A woman who trafficked two friends into the UK from Romania to work as prostitutes in a Carlisle brothel she ran has been given a suspended prison sentence.
Thirty-year-old Ana Stefan raked in almost £146,000 during 20 months of illegal activity centring on a flat at the city’s Greystone Road.
This was uncovered as police conducted a welfare check at the rented address in late August, 2021. Specially trained officers quizzed two women who admitted being involved in sex work. One claimed she didn’t work for anyone else and had arranged travel from Eastern Europe to Cumbria herself. The other insisted she travelled of her own free will.
As police were granted permission to search that property, they also executed a warrant at Stefan’s rented home at Carlisle’s Woodrouffe Terrace.
Prosecutor Andrew Evans told the city’s crown court today: “From that address they recovered three mobile phones belonging to the defendant (Stefan) which, when the data was extracted and analysed, showed a clear picture of her role in operating the brothel.”
Police painstakingly translated three months of iPhone chat from Romanian into English which showed Stefan was taking half of what the two women earned. Thousands of messages revealed she was organising sex work being conducted by several different woman at the flat.
Mr Evans submitted the chat showed Stefan liaising directly with clients to arrange times, prices and payment methods, while asking “which girl they wanted”. When one woman complained a customer had been violent with her, it was decided a camera should be moved so Stefan could hear when she needed assistance.

Stefan continued to arrange clients for one woman even when outside the UK.
“The Crown suggest there is evidence to show that at least eight women,” said Mr Evans, “all worked from the flat at difference times during the course of the indictment period.” This ran from January, 2020, through several COVID lockdowns to September the following year.
Stefan was linked to websites on which the women’s services were advertised. And when police trawled through her bank accounts they discovered income of £184,405. Mr Evans asserted almost £146,000 of this represented the proceeds of illegal trade with Stefan splashing out on holidays or identified purchases overseas, making cash withdrawals totalling nearly £21,000, paying off loans and sending more than £71,000 to many named Romanians.
“It is the Crown’s case that the defendant used the profits of the business to fund her lifestyle and send funds back to her home country,” added Mr Evans.
Stefan admitted one offence of controlling prostitution for gain and two Modern Slavery Act charges of arranging or facilitating the travel of another with a view to exploitation.

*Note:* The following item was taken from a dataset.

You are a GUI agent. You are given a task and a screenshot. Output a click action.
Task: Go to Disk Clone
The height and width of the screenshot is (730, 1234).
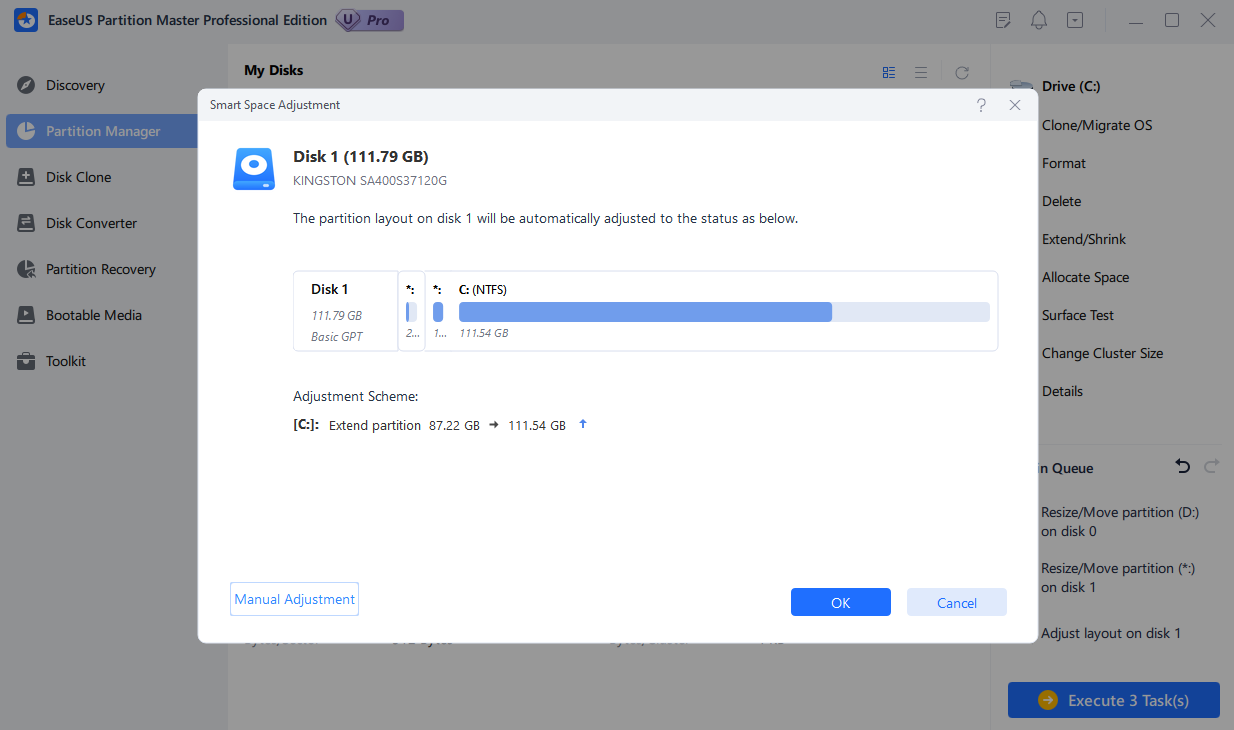click(x=78, y=177)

When stopped at the UK border within the Eurotunnel terminal in France on 3rd August, 2021, Stefan was driving a Mercedes S class in which two prostitutes — and two men — were travelling. “A search of the luggage belonging to (the two women) revealed that they were bringing in lingerie, sex toys and paraphernalia suggestive of their being sex workers,” said Mr Evans.
They were refused entry on that occasion but days later travelled to Ireland where they separated and all headed to Carlisle.
“It is the Crown’s case that the defendant organised and paid for the two women to travel into the UK, and arranged alternative travel routes when their plan to use the Channel Tunnel was interdicted by the Border Force,” said the prosecutor.
Stefan accepted running the brothel, saying the two women named in the trafficking charge were friends working as prostitutes in Romania who had asked her to help with a UK move to earn money.
However, she insisted the brothel business was “not solely my responsibility”, adding: “I did not realise what I was doing was a criminal offence or the severity at the time. If I was aware, I would not have become involved.”
She denied manipulating or coercing the women in any way, saying the women had come to the UK freely because they wanted to. “She is truly remorseful for her actions,” said defence lawyer, Andrew Gurney, of the mum-of-one.
Judge Nicholas Barker told Stefan: “The running of illegal prostitution in this country is a matter that the courts take seriously. Such activities provide the significant risk of exploitation and typically risk to vulnerable young females.
“They also typically generate significant funds for organised crime groups, these funds generating activity in other criminal enterprises.”
But finding that Stefan had likely at some stage been a victim herself, that there was a realistic chance of rehabilitation and to mitigate the impact on her daughter, the judge suspended a 24-month jail term for two years.
She must work with probation and comply with the strict terms of a five-year slavery and trafficking prevention order.